→ **Records shown**:

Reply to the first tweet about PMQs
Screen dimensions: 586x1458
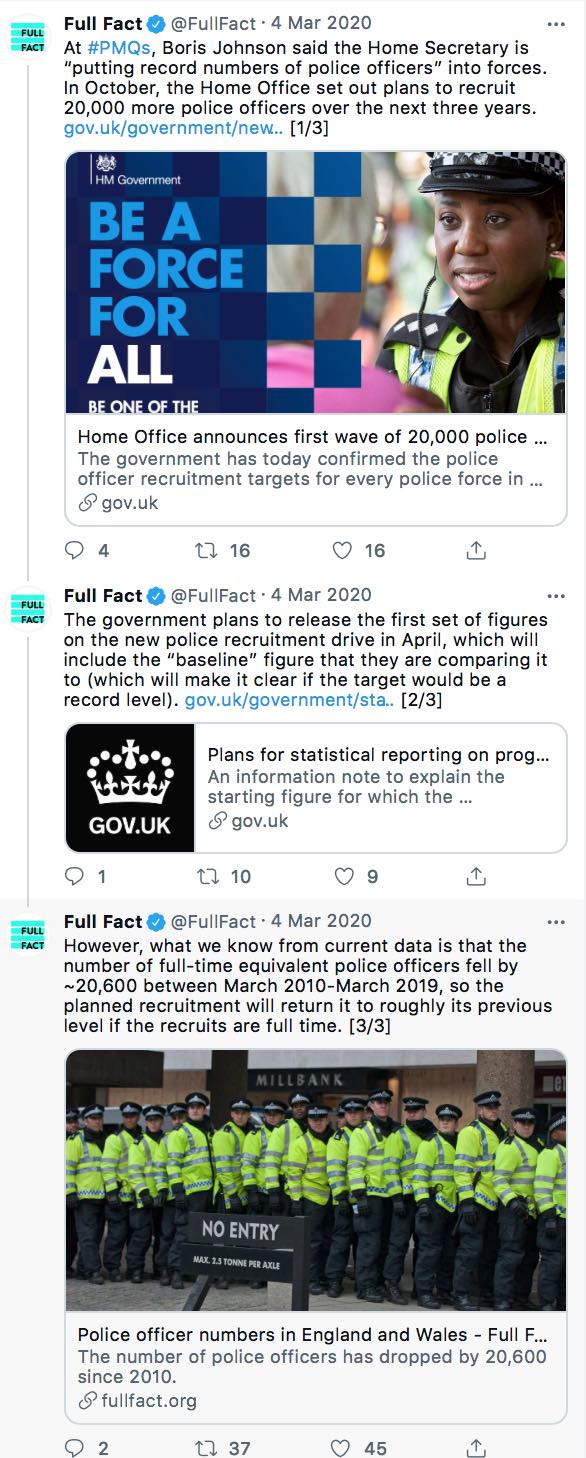coord(75,550)
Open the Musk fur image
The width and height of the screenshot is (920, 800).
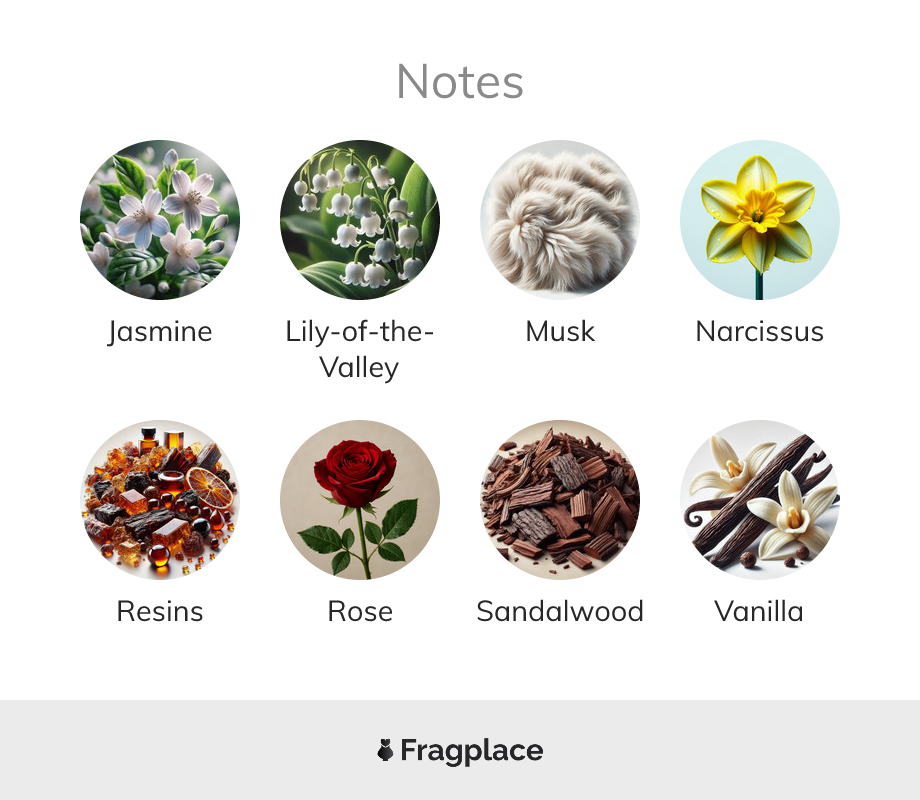pyautogui.click(x=560, y=220)
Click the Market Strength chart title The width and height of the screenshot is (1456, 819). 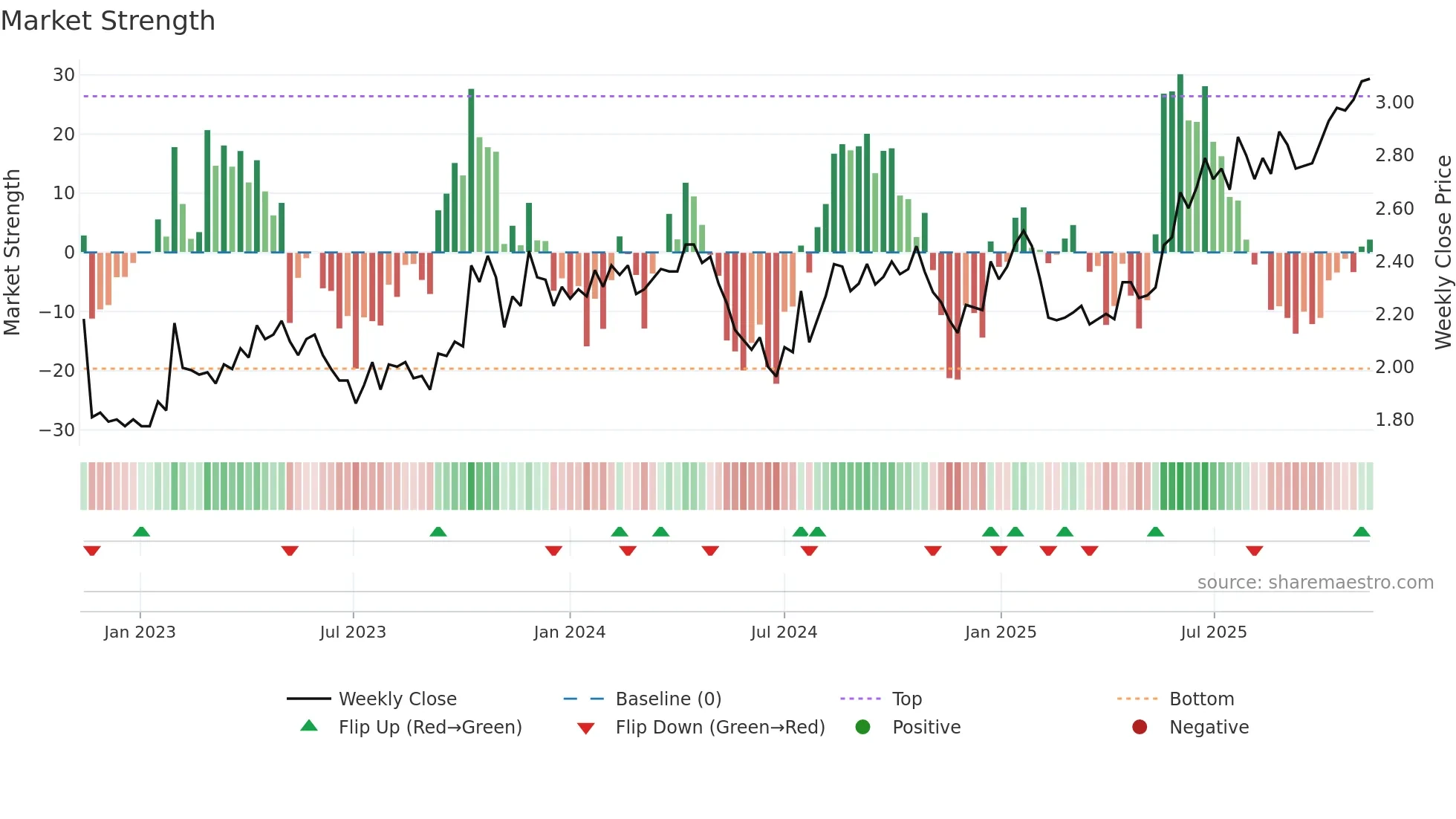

→ **Brief**: Reproduce the lines above verbatim, omitting the pictures.

→ **Written solution**:
Reply to the first tweet about PMQs
Screen dimensions: 586x1458
coord(75,550)
Open the Musk fur image
The width and height of the screenshot is (920, 800).
pyautogui.click(x=560, y=220)
Click the Market Strength chart title The width and height of the screenshot is (1456, 819). 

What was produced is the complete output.